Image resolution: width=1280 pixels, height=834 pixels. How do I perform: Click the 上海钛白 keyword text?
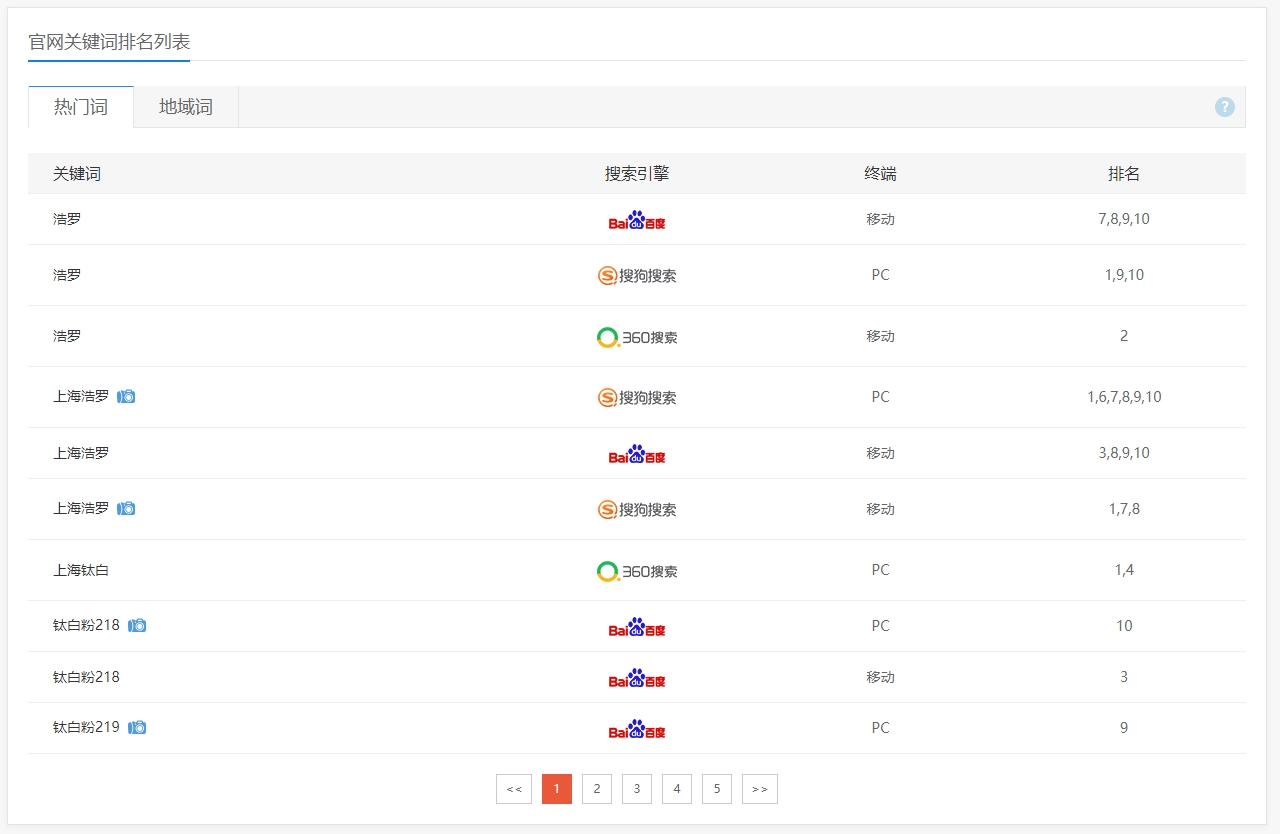(81, 570)
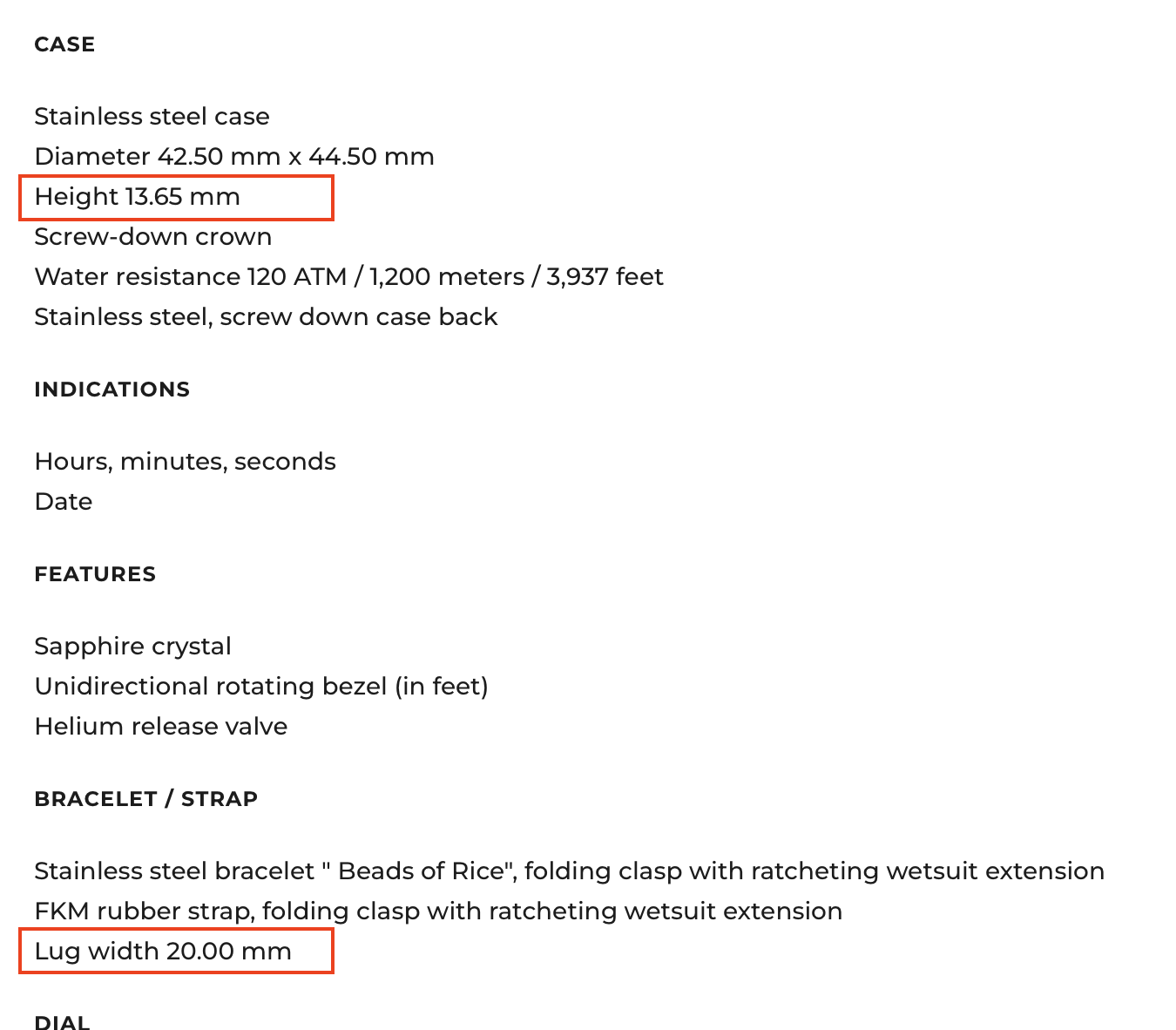Select the Screw-down crown line
The image size is (1176, 1030).
pos(153,236)
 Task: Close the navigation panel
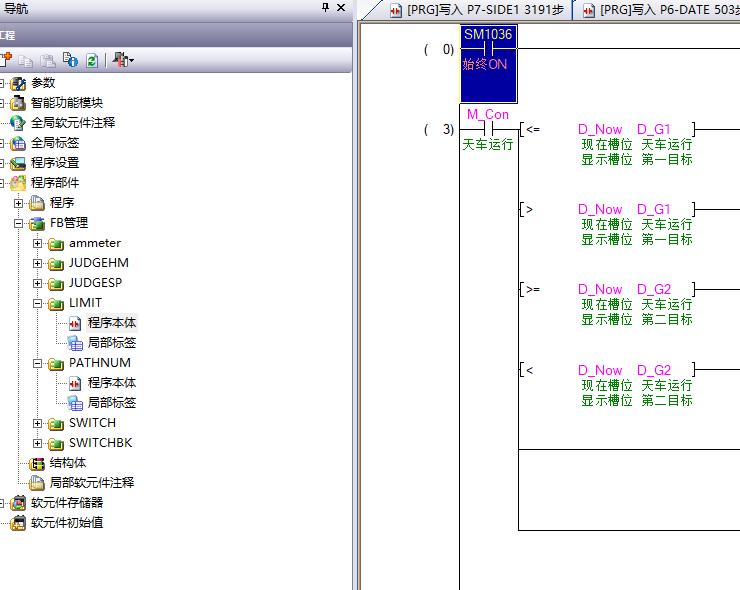click(x=341, y=8)
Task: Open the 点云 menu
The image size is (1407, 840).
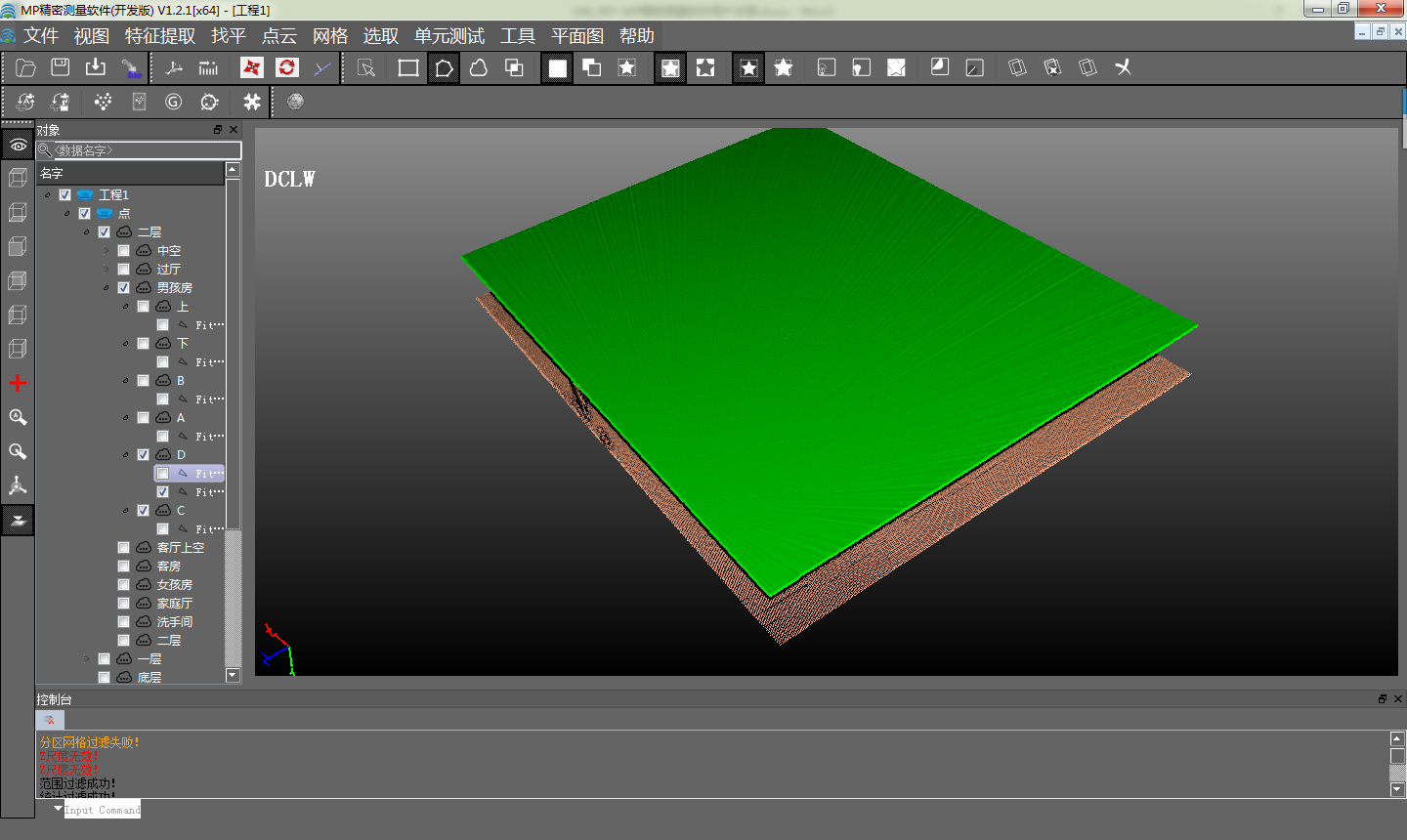Action: [278, 36]
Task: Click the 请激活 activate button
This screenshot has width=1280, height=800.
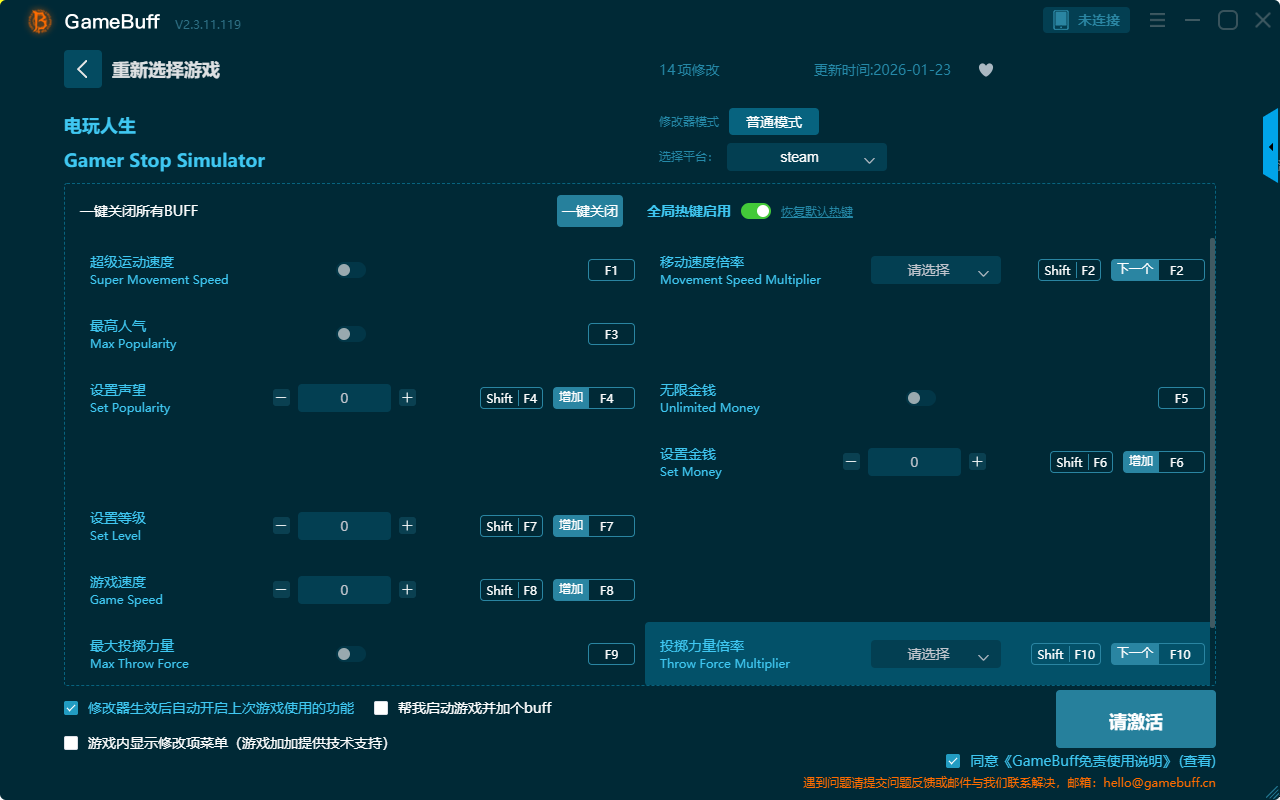Action: tap(1135, 722)
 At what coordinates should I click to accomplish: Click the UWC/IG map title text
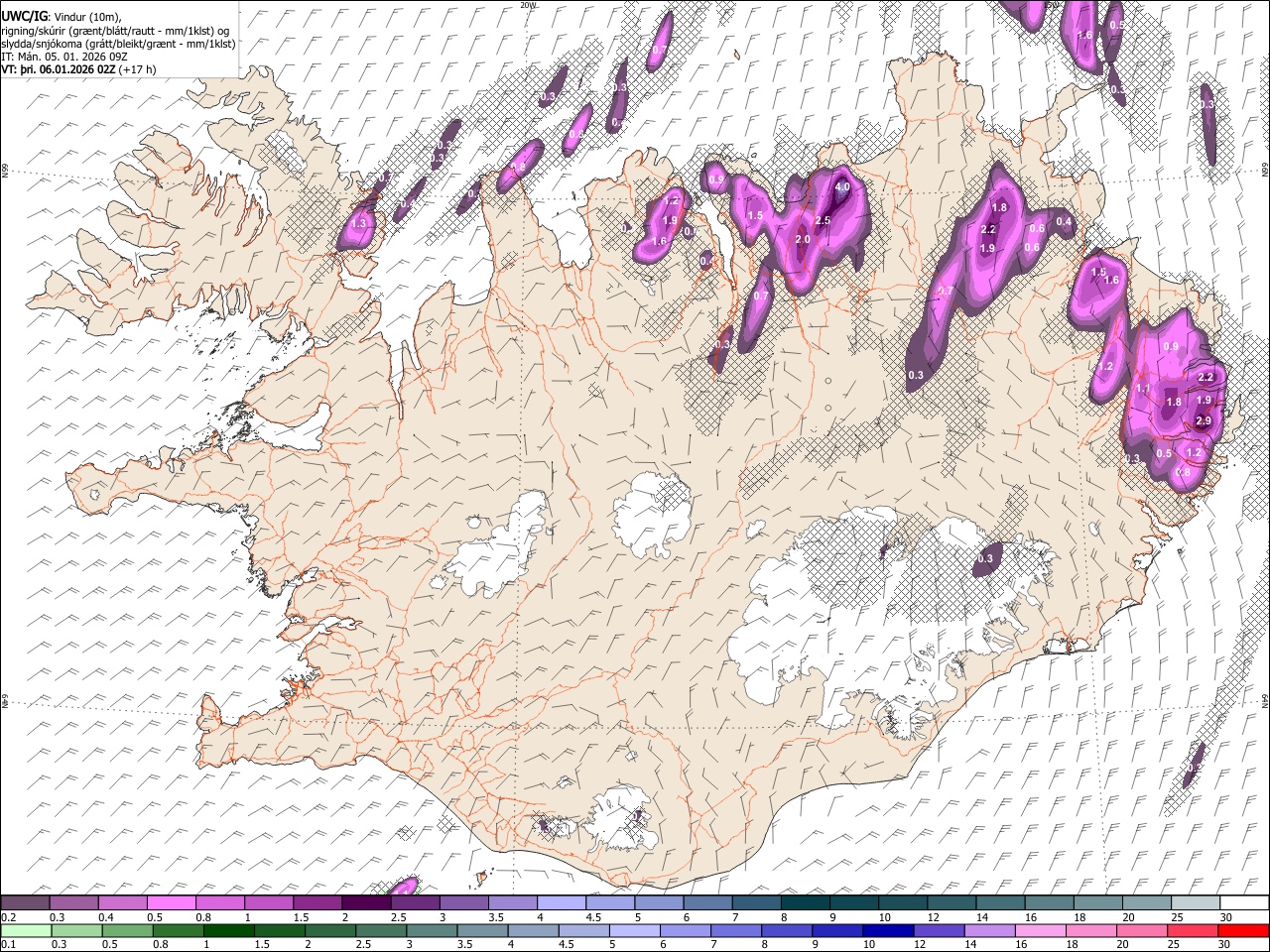[24, 15]
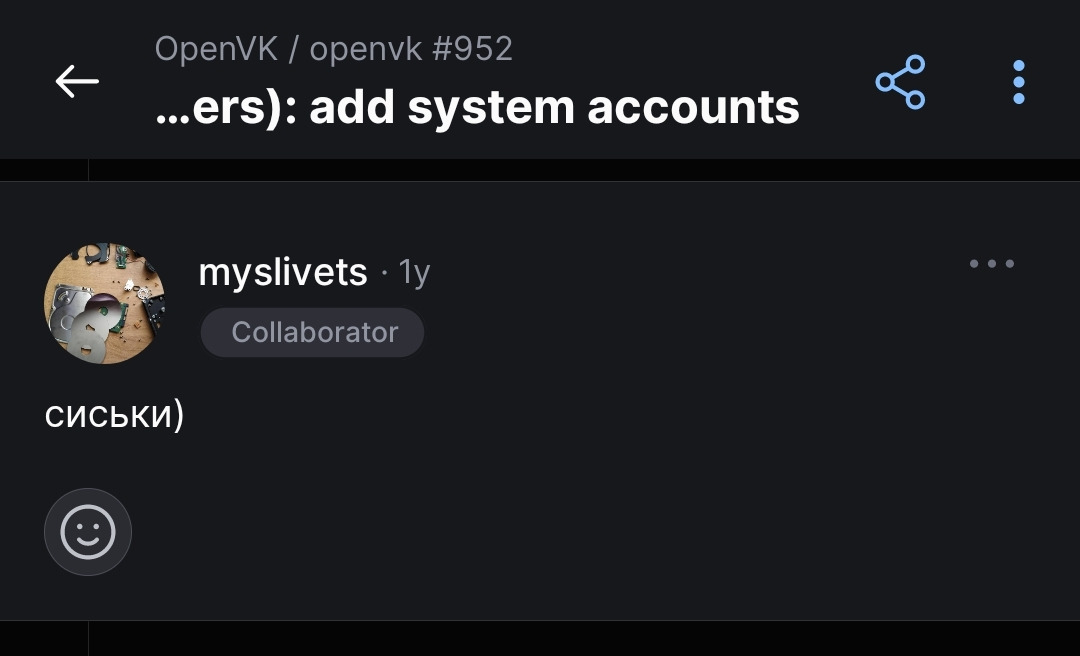This screenshot has width=1080, height=656.
Task: Open the myslivets username link
Action: 282,273
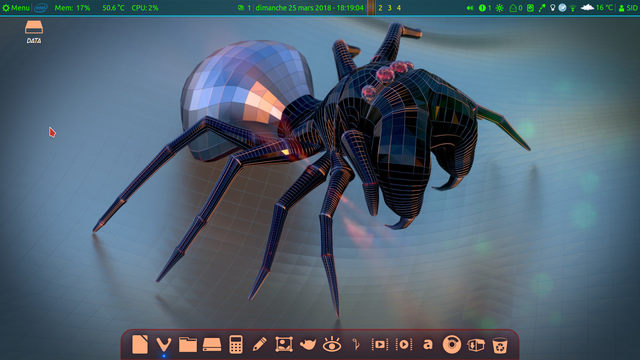Toggle the volume speaker icon in panel
Screen dimensions: 640x360
(470, 8)
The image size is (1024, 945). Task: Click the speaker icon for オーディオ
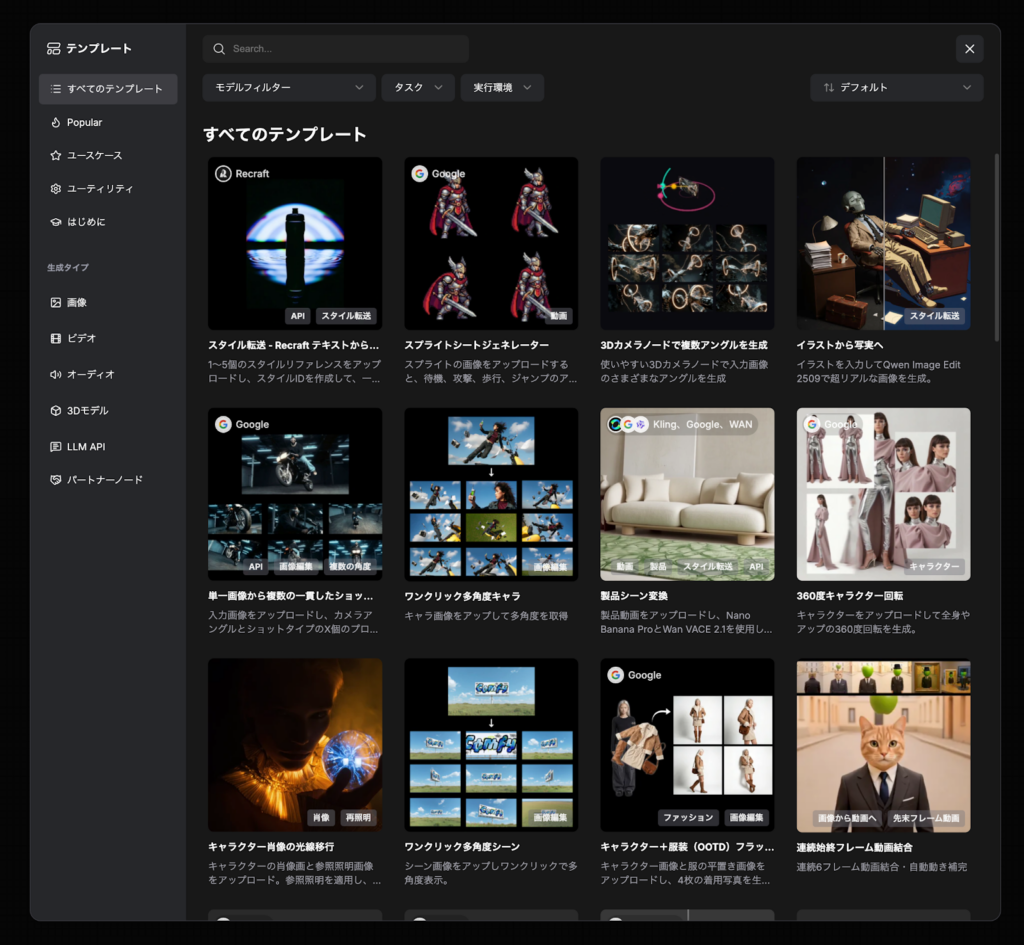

■ ■ ■ ■ ■

Aim of the task. Rewrite the lines starting at the one containing "Task: Close the navigation panel" and ending at the one containing "Action: tap(1135, 722)", with "activate button" replaced by "activation button" and everything else unchanged. Leave the pictures out of your answer.

Solution to this problem.
 Task: Close the navigation panel
click(x=341, y=8)
Task: Open the 点云 menu
The image size is (1407, 840).
Action: [278, 36]
Task: Click the 请激活 activation button
This screenshot has width=1280, height=800.
Action: tap(1135, 722)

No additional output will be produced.